─── Provided records

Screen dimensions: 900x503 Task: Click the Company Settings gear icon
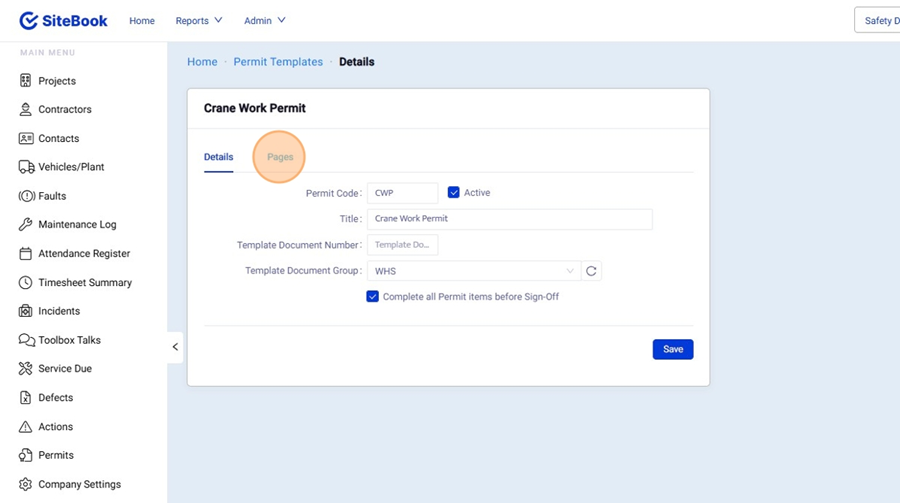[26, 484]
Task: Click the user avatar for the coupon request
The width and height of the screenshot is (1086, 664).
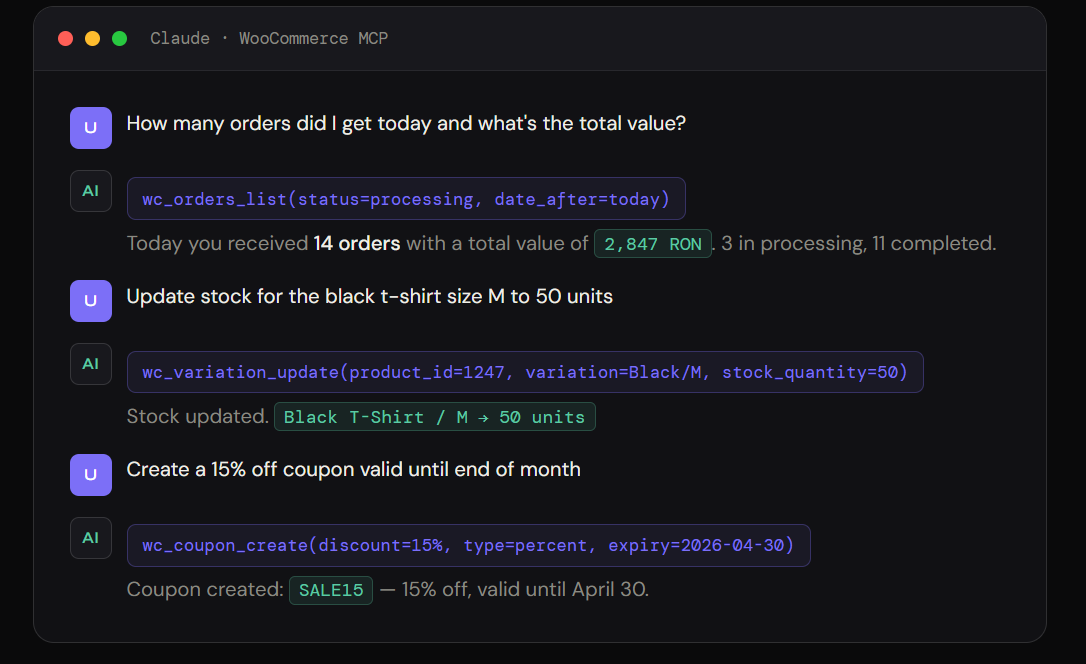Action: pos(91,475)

──────

◆ What to produce
Rewrite every line of the listing with "Click" changed to "Tap" and nothing else altered, and omit the pictures.

◆ Solution for this exercise
Screen dimensions: 900x503 Task: Tap the Company Settings gear icon
[26, 484]
Task: Tap the user avatar for the coupon request
The width and height of the screenshot is (1086, 664).
Action: pos(91,475)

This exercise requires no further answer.